Only update the countdown if we request ie (ie, beacon updates.)
markj [Fri, 3 Feb 2017 03:22:47 +0000 (03:22 +0000)]
Sync the x86 dis_tables.c with upstream.
This corresponds to the following illumos issues:
5755 want support for Intel FMA instrs
5756 want support for Intel BMI1 instrs
5757 want support for Intel BMI2 instrs
5758 want support for Intel AVX2 instrs
7204 Want broadwell rdseed and adx support
7208 Want stac/clac disasm support
7733 Need SHA Instruction dis support
7756 dis can't handle x86 SSE 3 instructions
7757 want avx2 disasm tests
7758 want SSE 4.1 disasm tests
imp [Thu, 2 Feb 2017 23:04:06 +0000 (23:04 +0000)]
Ensure that the passthrough request will fit in MAXPHYS bytes after it
has been rounded to full pages.
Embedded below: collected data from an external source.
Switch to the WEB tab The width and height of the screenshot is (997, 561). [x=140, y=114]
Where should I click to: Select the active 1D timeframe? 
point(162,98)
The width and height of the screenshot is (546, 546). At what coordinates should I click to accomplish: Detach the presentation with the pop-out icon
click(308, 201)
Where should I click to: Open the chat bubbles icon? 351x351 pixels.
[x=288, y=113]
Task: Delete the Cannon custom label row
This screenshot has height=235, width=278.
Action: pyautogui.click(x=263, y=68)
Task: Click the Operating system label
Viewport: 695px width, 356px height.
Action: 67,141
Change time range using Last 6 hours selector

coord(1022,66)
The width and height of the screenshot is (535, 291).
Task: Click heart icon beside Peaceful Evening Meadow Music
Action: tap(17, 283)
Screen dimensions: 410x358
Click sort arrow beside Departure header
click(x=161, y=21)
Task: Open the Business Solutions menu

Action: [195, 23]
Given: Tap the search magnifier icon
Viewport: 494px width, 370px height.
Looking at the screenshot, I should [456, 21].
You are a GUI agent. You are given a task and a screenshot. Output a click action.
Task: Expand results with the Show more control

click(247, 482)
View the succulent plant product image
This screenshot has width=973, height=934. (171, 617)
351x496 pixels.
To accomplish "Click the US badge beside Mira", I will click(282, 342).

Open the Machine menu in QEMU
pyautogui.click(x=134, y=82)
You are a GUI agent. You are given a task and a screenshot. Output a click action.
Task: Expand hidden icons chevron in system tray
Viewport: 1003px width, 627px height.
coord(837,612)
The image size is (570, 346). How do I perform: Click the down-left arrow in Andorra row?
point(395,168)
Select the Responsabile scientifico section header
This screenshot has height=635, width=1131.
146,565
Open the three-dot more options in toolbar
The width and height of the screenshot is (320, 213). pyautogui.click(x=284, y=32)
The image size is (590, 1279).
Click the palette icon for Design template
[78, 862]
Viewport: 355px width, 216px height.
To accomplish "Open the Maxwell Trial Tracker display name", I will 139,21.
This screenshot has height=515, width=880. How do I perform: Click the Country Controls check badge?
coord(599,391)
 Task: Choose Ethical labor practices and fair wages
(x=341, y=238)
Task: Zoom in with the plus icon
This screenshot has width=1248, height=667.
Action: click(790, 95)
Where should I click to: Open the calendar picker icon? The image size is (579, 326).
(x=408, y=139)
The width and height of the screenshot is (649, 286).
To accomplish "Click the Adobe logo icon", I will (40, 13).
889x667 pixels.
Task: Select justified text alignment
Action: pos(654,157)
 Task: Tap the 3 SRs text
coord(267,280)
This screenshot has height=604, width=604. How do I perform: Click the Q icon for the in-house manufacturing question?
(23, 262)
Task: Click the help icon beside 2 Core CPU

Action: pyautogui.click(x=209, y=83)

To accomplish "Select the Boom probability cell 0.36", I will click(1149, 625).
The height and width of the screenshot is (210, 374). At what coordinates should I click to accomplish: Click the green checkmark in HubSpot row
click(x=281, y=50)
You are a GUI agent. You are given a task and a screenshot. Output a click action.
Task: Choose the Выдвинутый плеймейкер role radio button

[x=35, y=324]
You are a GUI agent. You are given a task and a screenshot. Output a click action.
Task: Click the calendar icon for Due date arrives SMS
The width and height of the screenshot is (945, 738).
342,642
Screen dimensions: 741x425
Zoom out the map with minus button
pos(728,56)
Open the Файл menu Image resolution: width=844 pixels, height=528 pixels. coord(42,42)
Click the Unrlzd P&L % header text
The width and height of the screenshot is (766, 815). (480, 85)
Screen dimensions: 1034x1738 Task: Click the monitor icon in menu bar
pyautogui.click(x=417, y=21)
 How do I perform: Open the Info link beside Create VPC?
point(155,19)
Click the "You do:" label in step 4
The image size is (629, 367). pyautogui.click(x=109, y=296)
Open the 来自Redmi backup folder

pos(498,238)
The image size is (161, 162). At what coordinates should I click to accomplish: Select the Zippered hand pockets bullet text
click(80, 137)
This avoids a panic in
vm_fault_quick_hold_pages due to this off-by-one error passing one
page too many into vmapbuf.
imp [Thu, 2 Feb 2017 23:04:00 +0000 (23:04 +0000)]
Use aligned buffer for the firmware data. Otherwise, when loading a
MAXPHYS bytes of data, the I/O would require MAXPHYS + PAGE_SIZE worth
of pages to do the I/O and we'd hit an assertion in
vm_fault_quick_hold_pages unless MAXPHYS was larger than 1M +
PAGE_SIZE.
danfe [Thu, 2 Feb 2017 20:30:50 +0000 (20:30 +0000)]
Try to fix the old "he capability is stupid" bug in gettytab(5)/getty(8)
There is one capability explicitly documented in gettytab(5) as stupid: he.
And it is indeed. It was meant to facilitate system hostname modification,
but is hardly usable in practice because it allows very limited editing
(e.g., it depends on a particular hostname length, making it non-generic).
Replace it with simple implementation that treats ``he'' as POSIX extended
regular expression which is matched against the hostname. If there are no
parenthesized subexpressions in the pattern, entire matched string is used
as the final hostname. Otherwise, use the first matched subexpression.
If the pattern does not match, the original hostname is not modified.
Using regex(3) gives more freedom, does not complicate the code very much,
and makes a lot more sense, in turn making ``he'' less stupid and actually
useful (e.g., it is now possible to obtain node or domain names from the
original hostname string, without knowing it in advance).